Kommareddi Suryanarayana (8 March 1907 – 6 May 1995) was a Rajya Sabha and Lok Sabha member in Indian Parliament, an Indian freedom activist, and Gandhian.

==Early life and career==
Suryanarayana was born in Pothunuru village in West Godavari district on 8 March 1907, a son of Shri Brahmaiah and Smt. Kanakamma. He began primary education in his native village, but gave up his studies in 1921 in response to the call of Mahatma Gandhi, and joined the Congress as a volunteer. He was elected as the Pothunuru Village Panchayat President for the period of 1933 and 1936. He was imprisoned on several occasions during the Indian freedom movement. Twelve of his family members were sent to jail in the freedom movement, including his father, Shri Brahmiah, and mother, Smt. Kanakamma. Suryanarayana participated in the Salt Satyagraha of 1930, the Civil disobedience movement of 1932, and the Quit India movement of 1942. He was Joint Secretary of the District Congress Committee from 1936 to 1937 and President of the West Godavari District Congress Committee from 1947 to 1948. He was a member of the Pradesh Congress Committee for approximately 25 years where he held different positions.

He was also elected as a member of Rajya Sabha between 1952 and 1958.

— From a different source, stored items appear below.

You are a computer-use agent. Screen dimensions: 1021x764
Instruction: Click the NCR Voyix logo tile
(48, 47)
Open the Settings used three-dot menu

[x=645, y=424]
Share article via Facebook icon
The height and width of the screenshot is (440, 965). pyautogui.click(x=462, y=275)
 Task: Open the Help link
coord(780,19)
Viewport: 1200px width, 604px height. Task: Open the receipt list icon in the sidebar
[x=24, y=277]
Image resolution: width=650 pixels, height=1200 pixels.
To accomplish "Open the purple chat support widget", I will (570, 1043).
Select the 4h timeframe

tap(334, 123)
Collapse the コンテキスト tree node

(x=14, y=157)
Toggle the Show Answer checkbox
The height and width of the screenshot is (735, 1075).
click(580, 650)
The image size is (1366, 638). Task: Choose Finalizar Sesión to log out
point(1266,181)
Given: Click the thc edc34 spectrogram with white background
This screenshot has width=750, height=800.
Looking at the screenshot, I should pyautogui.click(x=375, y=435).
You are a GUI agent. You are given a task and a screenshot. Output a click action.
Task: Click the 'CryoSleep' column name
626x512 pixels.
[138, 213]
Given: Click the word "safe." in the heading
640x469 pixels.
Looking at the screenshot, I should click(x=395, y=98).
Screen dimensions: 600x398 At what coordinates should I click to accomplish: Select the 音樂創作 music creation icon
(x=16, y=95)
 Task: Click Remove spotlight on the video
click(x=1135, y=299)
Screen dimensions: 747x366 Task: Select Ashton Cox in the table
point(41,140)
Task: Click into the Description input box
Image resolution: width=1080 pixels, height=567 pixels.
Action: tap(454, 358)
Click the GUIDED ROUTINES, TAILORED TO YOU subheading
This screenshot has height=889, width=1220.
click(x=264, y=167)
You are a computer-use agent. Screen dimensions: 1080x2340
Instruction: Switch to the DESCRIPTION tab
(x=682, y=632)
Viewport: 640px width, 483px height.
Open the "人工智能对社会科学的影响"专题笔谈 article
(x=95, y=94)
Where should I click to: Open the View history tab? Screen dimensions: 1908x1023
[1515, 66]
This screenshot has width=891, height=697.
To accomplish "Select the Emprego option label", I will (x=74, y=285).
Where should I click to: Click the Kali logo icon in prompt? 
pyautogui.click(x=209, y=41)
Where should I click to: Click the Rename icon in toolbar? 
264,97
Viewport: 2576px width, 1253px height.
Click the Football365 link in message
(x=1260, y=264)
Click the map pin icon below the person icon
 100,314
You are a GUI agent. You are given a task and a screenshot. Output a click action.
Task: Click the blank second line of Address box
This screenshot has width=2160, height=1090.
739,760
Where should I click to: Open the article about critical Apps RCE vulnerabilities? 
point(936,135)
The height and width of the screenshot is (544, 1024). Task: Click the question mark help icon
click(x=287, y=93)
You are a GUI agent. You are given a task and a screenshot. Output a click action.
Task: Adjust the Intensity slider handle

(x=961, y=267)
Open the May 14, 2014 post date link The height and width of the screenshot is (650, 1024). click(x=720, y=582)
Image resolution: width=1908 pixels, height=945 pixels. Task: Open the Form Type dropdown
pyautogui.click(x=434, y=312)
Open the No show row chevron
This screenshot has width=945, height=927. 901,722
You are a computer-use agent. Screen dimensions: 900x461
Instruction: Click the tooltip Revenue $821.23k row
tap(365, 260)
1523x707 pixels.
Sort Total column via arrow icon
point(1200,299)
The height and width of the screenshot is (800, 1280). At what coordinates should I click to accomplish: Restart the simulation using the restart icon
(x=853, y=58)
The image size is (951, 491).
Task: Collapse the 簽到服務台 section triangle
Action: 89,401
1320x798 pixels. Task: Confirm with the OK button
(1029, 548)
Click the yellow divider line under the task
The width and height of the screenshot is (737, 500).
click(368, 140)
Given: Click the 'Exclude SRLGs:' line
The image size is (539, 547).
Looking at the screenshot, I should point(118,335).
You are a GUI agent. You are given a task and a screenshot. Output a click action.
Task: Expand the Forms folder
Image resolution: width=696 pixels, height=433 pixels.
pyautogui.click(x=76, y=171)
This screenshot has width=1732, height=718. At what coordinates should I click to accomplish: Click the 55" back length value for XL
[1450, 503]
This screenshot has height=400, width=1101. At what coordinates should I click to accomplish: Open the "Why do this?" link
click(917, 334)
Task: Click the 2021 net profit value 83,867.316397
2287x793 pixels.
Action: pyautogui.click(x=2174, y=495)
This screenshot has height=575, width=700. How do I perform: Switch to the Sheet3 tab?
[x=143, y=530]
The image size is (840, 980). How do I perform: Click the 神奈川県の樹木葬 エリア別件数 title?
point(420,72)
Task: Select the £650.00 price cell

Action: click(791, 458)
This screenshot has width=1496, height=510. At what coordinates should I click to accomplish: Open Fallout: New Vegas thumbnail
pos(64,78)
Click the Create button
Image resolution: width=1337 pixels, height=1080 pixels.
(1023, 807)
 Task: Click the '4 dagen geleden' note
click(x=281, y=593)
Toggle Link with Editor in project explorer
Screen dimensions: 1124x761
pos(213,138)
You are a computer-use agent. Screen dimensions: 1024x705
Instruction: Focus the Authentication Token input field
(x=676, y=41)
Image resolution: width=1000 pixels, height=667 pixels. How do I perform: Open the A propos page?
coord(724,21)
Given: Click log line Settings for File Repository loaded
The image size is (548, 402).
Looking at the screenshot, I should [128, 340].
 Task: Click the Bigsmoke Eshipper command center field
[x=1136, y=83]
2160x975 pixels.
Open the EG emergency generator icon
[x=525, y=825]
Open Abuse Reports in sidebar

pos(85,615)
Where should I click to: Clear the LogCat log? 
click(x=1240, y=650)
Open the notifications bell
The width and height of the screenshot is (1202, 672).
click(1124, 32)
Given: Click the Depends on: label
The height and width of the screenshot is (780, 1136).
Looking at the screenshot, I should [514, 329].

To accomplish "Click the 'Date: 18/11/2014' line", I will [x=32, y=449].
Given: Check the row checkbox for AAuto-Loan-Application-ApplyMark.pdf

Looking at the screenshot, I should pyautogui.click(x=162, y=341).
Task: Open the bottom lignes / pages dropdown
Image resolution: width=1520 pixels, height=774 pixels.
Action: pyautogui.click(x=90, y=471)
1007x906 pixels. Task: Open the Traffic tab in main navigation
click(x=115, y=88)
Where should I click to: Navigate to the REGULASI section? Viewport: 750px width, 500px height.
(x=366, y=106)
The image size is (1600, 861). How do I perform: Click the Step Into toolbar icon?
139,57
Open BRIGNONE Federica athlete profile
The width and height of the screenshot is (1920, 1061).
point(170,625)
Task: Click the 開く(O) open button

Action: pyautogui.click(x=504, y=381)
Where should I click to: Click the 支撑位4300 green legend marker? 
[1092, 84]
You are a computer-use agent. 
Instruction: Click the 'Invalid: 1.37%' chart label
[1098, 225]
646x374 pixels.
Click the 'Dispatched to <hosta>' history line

He was elected to the 4th Lok Sabha, 5th Lok Sabha and 6th Lok Sabha from the Eluru constituency as a member of Indian National Congress in 1967, 1971, and 1977 respectively. He was a member of various Select Committees and other Parliamentary Committees. He was a member of the Indian Delegation to the Inter-Parliamentary Union Meetings held at Canberra, Australia in April 1977.

He was the founder and president of The West Godavari Cooperative Sugars Limited at Bhimadole and Director of Andhra Pradesh Federation of Cooperative Sugar Factories and Eluru Tube Wells Construction and Irrigation Co-operative Society Ltd. He was president of West Godavari District Co-operative Paddy Processing Society Ltd., Tadepalligudam from 1 January 1977.

He died in Guntur, Andhra Pradesh on 6 May 1995, aged 88.

==Positions held==
- Estimates Committee Member 1971–77.
- Member of Executive Committee of Congress Party in Parliament from 1969 to 1978.
- Member Select Committee on (i) Motor vehicles (Amendment)Bill (ii) Insurance (Amendment) Bill (iii) Central Excise Duties (Amendment) Bill and (iv) Defections Bill 1977–79.
- Representative to National Productivity Council.
- Member of Consultative Committee, Ministry of Food and Agriculture.
- Member of Consultative Committee, Ministry of Commerce, Civil Supplies and Co-operation.
- Member of Joint Select Committee on Lok Pal Bill 1977.
- Member of National Social Welfare of India, New Delhi.

==Social activities==
Suryanarayana worked for the uplifting of rural masses and organised a rural electricity scheme for which the upland farmers voluntarily contributed Rs. 2.00 Cores, forming 50% of total cost of the project in the upland area of West Godavari District.

==Visits==
Suryanarayana has visited several countries on Parliamentary Delegations to study the modernization of agriculture, the rice milling industry, and the fishing industry: Afghanistan, Iran, Turkey, Kuwait, Singapore, and Australia. He has also visited Hong Kong,
 Taiwan, Japan, South Korea, the Philippines, and Thailand.